→ Document excerpt:
★ ★ ★

Kwame Ayew (born 28 December 1973) is a Ghanaian former professional footballer who played as a striker.

During nearly 20 years he played professionally in six countries, mainly in Portugal where he appeared for four teams in the 90s, amassing Primeira Liga totals of 131 games and 51 goals over the course of six seasons.

Club career
Born in Tamale, Ayew started playing professionally in France at only 17, spending a couple of Ligue 1 seasons with FC Metz, then moved to Qatar with Al Ahli SC and played in another country in the following two years, Italy, appearing and scoring sparingly for U.S. Lecce (for instance, he netted four goals in 1993–94's Serie A as his club ranked last with only 28 goals, a competition-worst).

Ayew moved to Portugal in 1995, and would remain there in the following five years. He started with U.D. Leiria and Vitória de Setúbal, then impressed at Boavista F.C. also in the Primeira Liga, scoring 15 times in 27 games in his second season to earn his team a best-ever at the time runner-up place, behind neighbours FC Porto.

After nearly 50 official goals for Boavista, Ayew moved to country giants Sporting Clube de Portugal. Even though he was never an automatic first-choice (having to battle for a starting berth with Alberto Acosta, Edmílson and Mbo Mpenza), he netted seven goals in 13 starts as the Lions ended an 18-year drought and conquered the national championship.

★ ★ ★

→ Data entries:
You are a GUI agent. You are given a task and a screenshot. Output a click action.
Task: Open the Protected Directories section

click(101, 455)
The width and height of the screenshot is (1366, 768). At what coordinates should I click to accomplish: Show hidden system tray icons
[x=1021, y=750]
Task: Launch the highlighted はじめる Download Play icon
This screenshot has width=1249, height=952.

★ ★ ★

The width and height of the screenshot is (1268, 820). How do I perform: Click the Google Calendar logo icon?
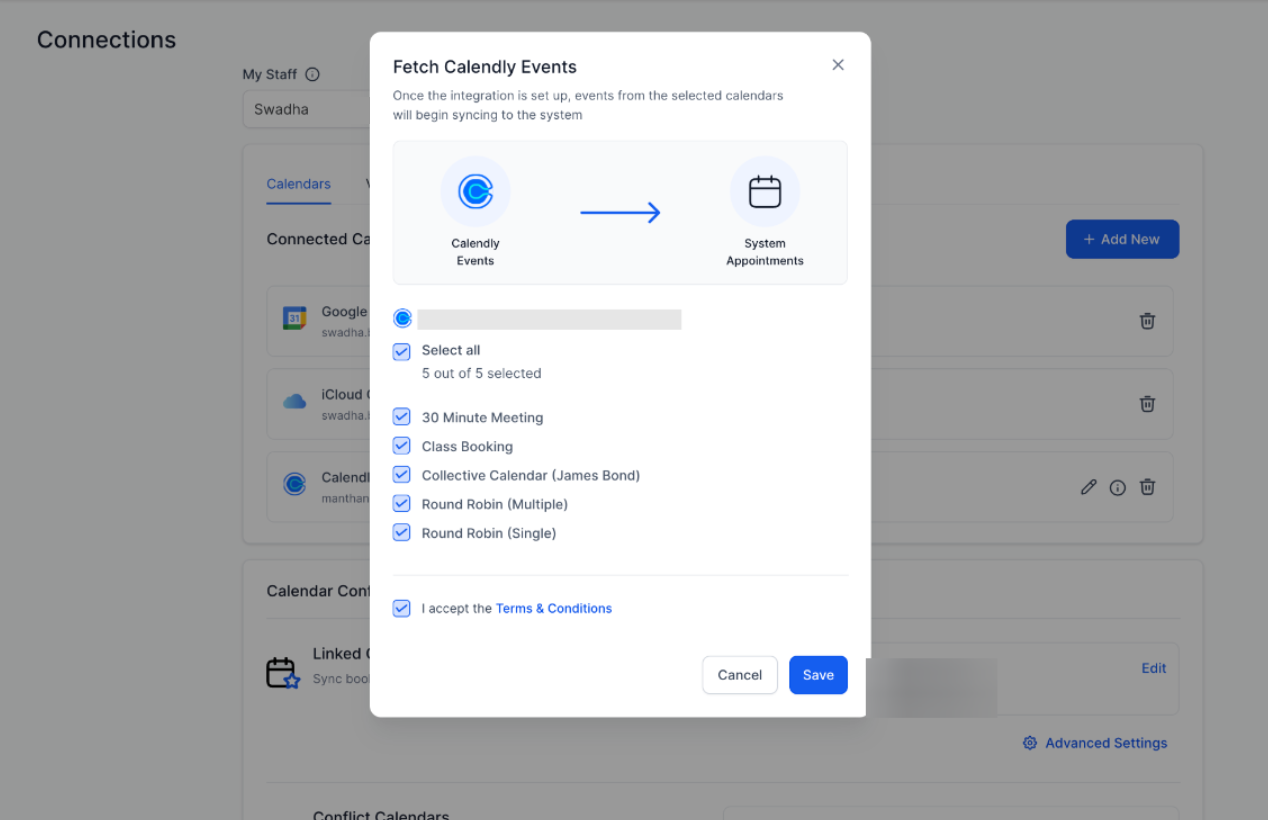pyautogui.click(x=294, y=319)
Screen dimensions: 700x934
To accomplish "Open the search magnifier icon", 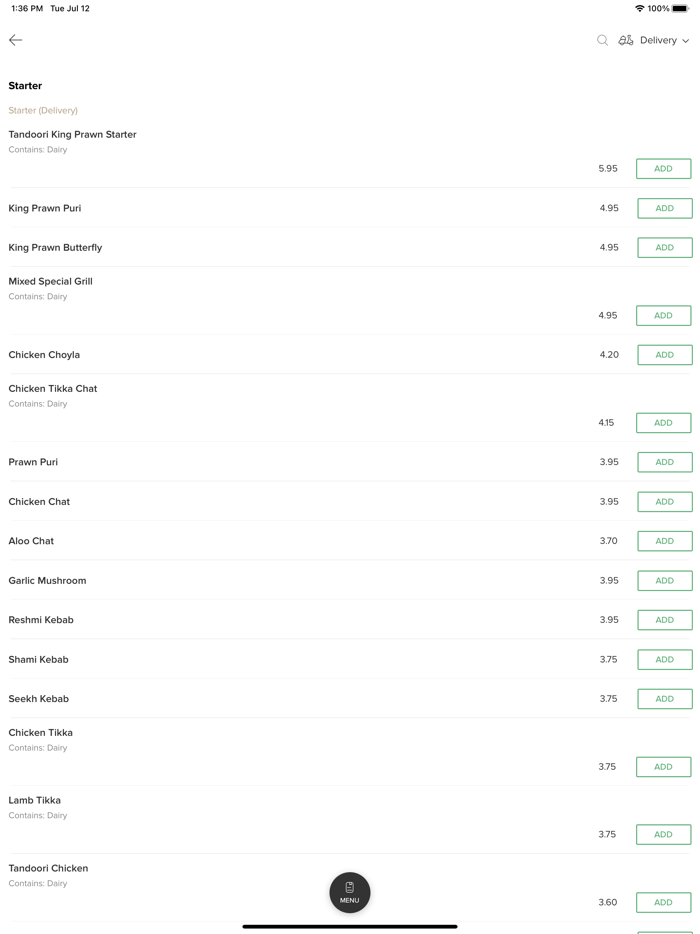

★ ★ ★

→ Stated task 1: In the Kwame Ayew article, condense the paragraph that begins "Ayew moved to Portugal in 1995" into a short bulleted list that keeps its main facts.
→ Stated task 2: Translate this sentence from the Kwame Ayew article into Spanish: "Kwame Ayew (born 28 December 1973) is a Ghanaian former professional footballer who played as a striker."
→ Stated task 3: Write out the passage of the Kwame Ayew article from "Kwame Ayew (born" to "goals, a competition-worst)." word for word.

→ Task result 1:
- Moved to Portugal in 1995 and stayed for the next five years
- First played for U.D. Leiria and Vitória de Setúbal
- Impressed at Boavista F.C. in the Primeira Liga
- Scored 15 goals in 27 games in his second season there
- Helped Boavista finish runner-up behind FC Porto, the club's best result at the time

→ Task result 2: Kwame Ayew (nacido el 28 de diciembre de 1973) es un exfutbolista profesional ghanés que jugaba como delantero.

→ Task result 3:
Kwame Ayew (born 28 December 1973) is a Ghanaian former professional footballer who played as a striker.

During nearly 20 years he played professionally in six countries, mainly in Portugal where he appeared for four teams in the 90s, amassing Primeira Liga totals of 131 games and 51 goals over the course of six seasons.

Club career
Born in Tamale, Ayew started playing professionally in France at only 17, spending a couple of Ligue 1 seasons with FC Metz, then moved to Qatar with Al Ahli SC and played in another country in the following two years, Italy, appearing and scoring sparingly for U.S. Lecce (for instance, he netted four goals in 1993–94's Serie A as his club ranked last with only 28 goals, a competition-worst).